Problems and tasks —
1. In the Mozambique drought monitoring notebook, what sampling distance is given for the surface soil moisture retrieved from the ASCAT product?
2. Continue the Mozambique drought monitoring notebook from its last sentence.

━━━ Source excerpt

10 Remotely Sensed Droughts in Mozambique – Earth Observation Datascience

Drought Monitoring with H SAF ASCAT Surface Soil Moisture Retrievals

The Advanced SCATterometer (ASCAT) (Source: ESA)

10.1 Overview

In this notebook we will examine the capabilities of the H SAF Advanced Scatterometer (ASCAT) to monitor droughts in Mozambique. ASCAT instruments are situated onboard the Metop satellites (EUMETSAT¹) that are in orbit since 2007. These operational meteorological missions have yielded a continuous record of microwave backscattering and continue to produce data for the future. The longevity of the ASCAT microwave backscatter record is therefore well-suited to track climate change, such as soil moisture drying trends and droughts over Mozambique. The surface soil moisture (SSM) retrieved from the product showcased here is available at a sampling distance of 6.25\(\,\)km, this means that one value of soil moisture is available for every 50\(\,\)km\(^2\) (5000\(\,\)ha).

More information about microwave backscattering and the fundamentals of surface soil moisture retrieval from microwave backscatter signatures can be found in this video:

10.2 Imports

import cartopy.crs as ccrs
import holoviews as hv
import hvplot.pandas  # noqa
import numpy as np
import pandas as pd
from bokeh.models import FixedTicker

from envrs.download_path import make_url
from envrs.ssm_cmap import SSM_CMAP

ERROR 1: PROJ: proj_create_from_database: Open of /home/runner/work/eo-datascience/eo-datascience/.conda_envs/environmental-remote-sensing/share/proj failed

10.3 Plotting of Spatial Soil Moisture Maps

Let us start by having a look at monthly aggregated SSM derived from ASCAT microwave backscattering over Mozambique. We can easily load the csv-file with pandas from the web, like so:

url = make_url("ascat-6_25_ssm_monthly.csv")
df = pd.read_csv(
    url,
    index_col=["time", "location_id"],
    parse_dates=["time"],
)

df.head()

https://git.geo.tuwien.ac.at/api/v4/projects/1266/repository/files/ascat-6_25_ssm_monthly.csv/raw?ref=main&lfs=true

		longitude	latitude	surface_soil_moisture	zscore
time	location_id
2007-01-01	10250165	32.674310	-26.702084	22.886970	-0.399316
	10243400	32.698105	-26.768017	28.497500	-0.141156
	10246361	32.208755	-26.739155	37.186670	0.151953
	10250542	32.247260	-26.698412	41.724550	0.136301
	10278822	32.679924	-26.423197	21.824375	-1.098983

The data is presented in a long format, where each combination of time and location-id represents a unique observation. The coordinates, latitude (vertical position) and longitude (horizontal position), indicate the location on the Earth’s surface. These geospatial points are one of the simplest types of geospatial data known as the Climate and Forecast (CF) Convention “Point Data”². This format is well-suited for timeseries which is important for detecting droughts.

━━━━━━
━━━ Record extracts

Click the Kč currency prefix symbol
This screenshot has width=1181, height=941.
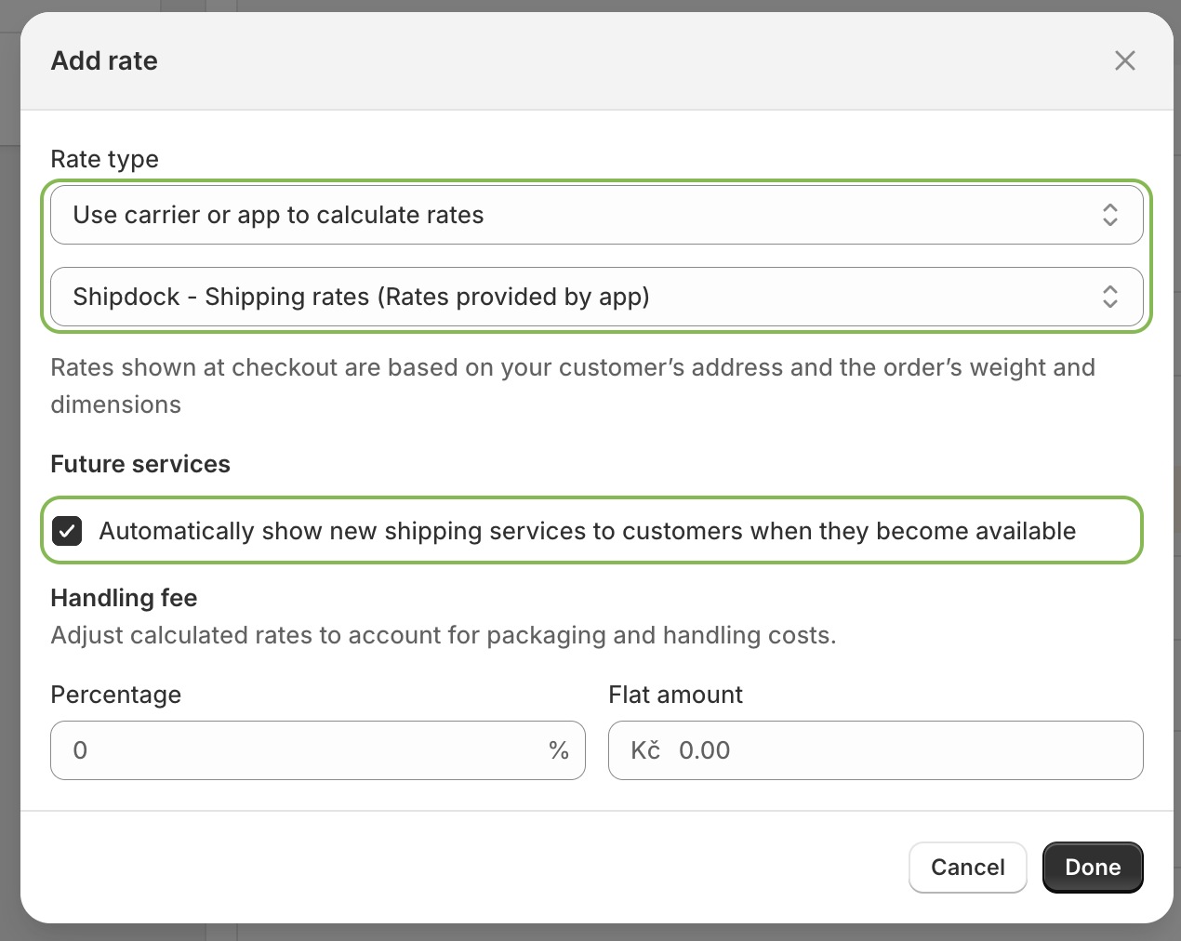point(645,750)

━━━━━━
━━━ Record extracts

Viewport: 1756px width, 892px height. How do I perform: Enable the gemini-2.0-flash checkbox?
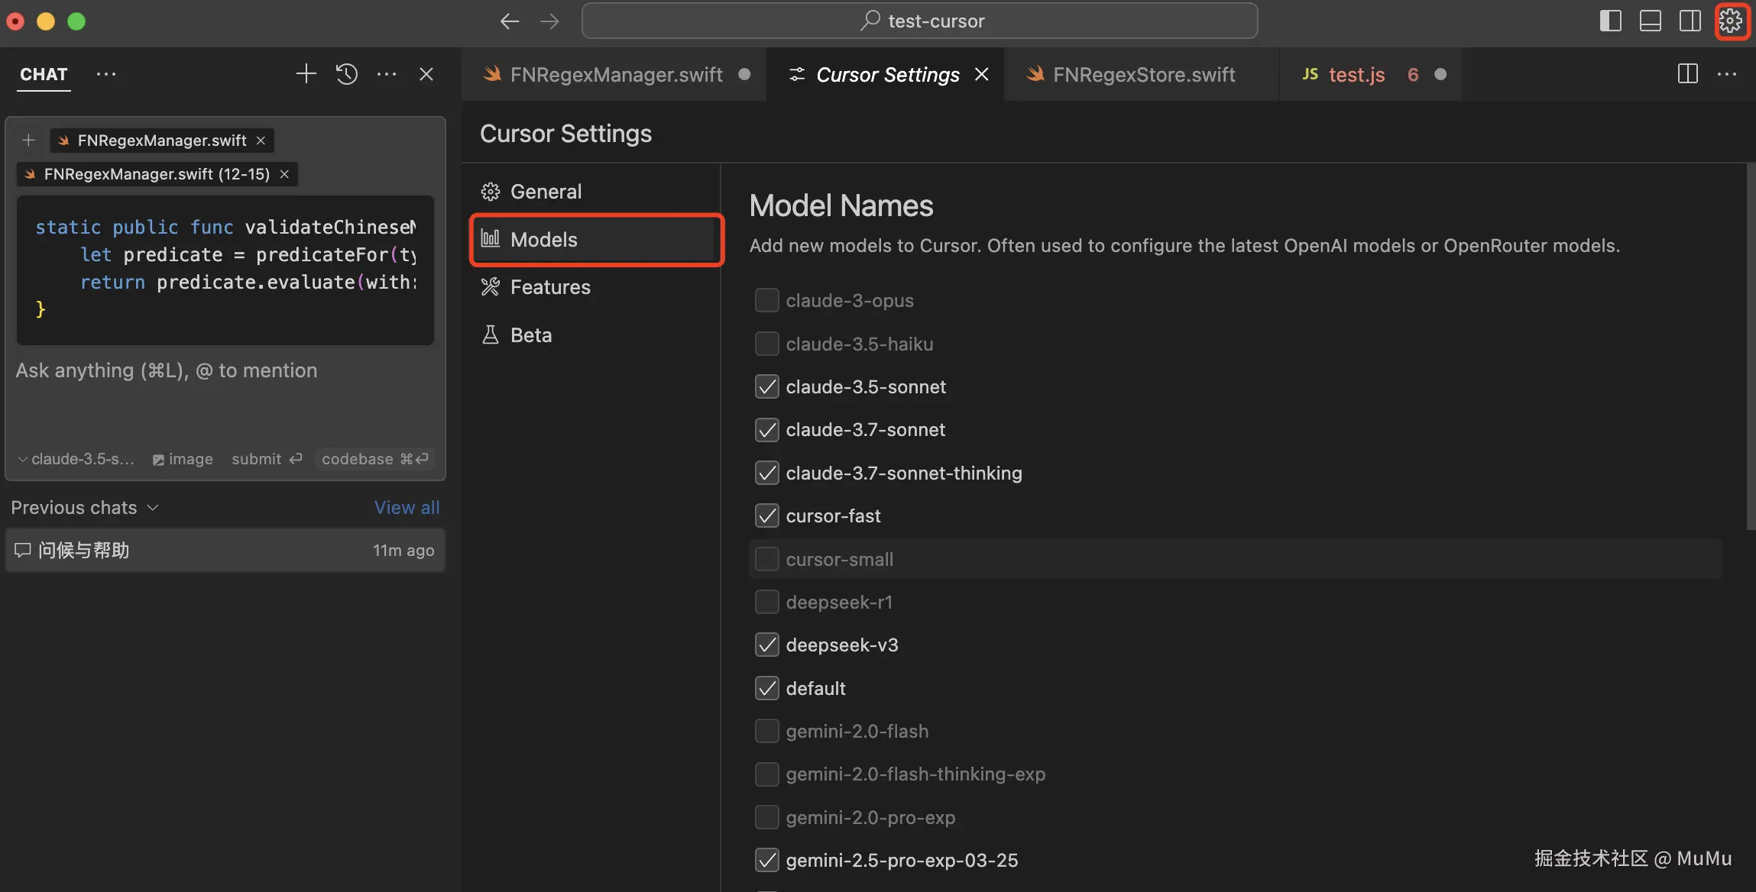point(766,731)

━━━━━━

Responses to the exercise —
1. 6.25 km

2.
We will plot the results using hvplot.points. Hvplot will manage the scattered locations by employing the rasterize parameter, which resamples the data onto a selected grid representation: an Equirectangular projection (a.k.a ‘plate carrée projection’) in this instance. By grouping the data by "time", we create an interactive plot that allows us to scroll through all the months from 2007 to the present. Additionally, we will overlay the SSM values onto an Open Street Map (OSM). For convenience, we have included the locations of the in-situ sensors placed in each target district of the DrySAT project.

SSM values are reported as the degree of saturation, indicating how much of the soil pore space is filled with water. This means, values can range from 0%, completely dry soil, to 100%, fully saturated soil. If you would like to obtain absolute values of soil moisture, i.e. how much water is available in the soil in m\(^3\)/m\(^3\) you can use the soil porosity of your location and multiply it with the degree of saturation. This is further explained in the following notebook.

locations = {
    "Muanza": {"latitude": -18.9064758, "longitude": 34.7738921},
    "Chokwé": {"latitude": -24.5894393, "longitude": 33.0262595},
    "Mabote": {"latitude": -22.0530427, "longitude": 34.1227842},
    "Mabalane": {"latitude": -23.4258788, "longitude": 32.5448211},
    "Buzi": {"latitude": -19.9747305, "longitude": 34.1391065},
}

df_locs = pd.DataFrame.from_dict(locations, "index").reset_index()

points = df_locs.hvplot.points(
    x="longitude", y="latitude", color="black", crs=ccrs.PlateCarree()
)
labels = df_locs.hvplot.labels(
    x="longitude",
    y="latitude",
    text="index",
    text_baseline="bottom",
    text_color="black",
    crs=ccrs.PlateCarree(),
)

df.hvplot.points(
    x="longitude",
    y="latitude",
    c="surface_soil_moisture",
    groupby="time",
    x_sampling=0.08,
    y_sampling=0.08,
    rasterize=True,
    crs=ccrs.PlateCarree(),
    tiles=True,
    cmap=SSM_CMAP,
    clim=(0, 100),
    frame_width=500,
    clabel="Surface soil moisture (%)",
) * points * labels

10.4 Plotting of Surface Soil Moisture Timeseries

Now let us have a closer look at the five locations marked on the SSM map and plot the SSM values against time for these 5 locations—known as timeseries. To do this we have already filtered down the full dataset to only contain the five locations for you. We read these 5 timeseries using pandas and importing the .csv file. The .csv file contains 5 timeseries of SSM for the locations Buzi, Mabalane, Muanza, Mabote, and Chokwé. This filtered dataset shows the full temporal resolution of the product. To visualize this, we highlight the density of data points falling in a certain sector of the plot with blue shading—bluer values mark a higher density of data points.

ts = pd.read_csv(
    make_url("ascat-6_25_ssm_timeseries.csv"),
    index_col="time",
    parse_dates=True,
)

ts.hvplot.scatter(
    x="time",
    y="surface_soil_moisture",
    groupby="name",
    rasterize=True,
    dynspread=True,
    threshold=1,
    frame_width=800,
    padding=(0.01, 0.1),
    clabel="Density of data",
)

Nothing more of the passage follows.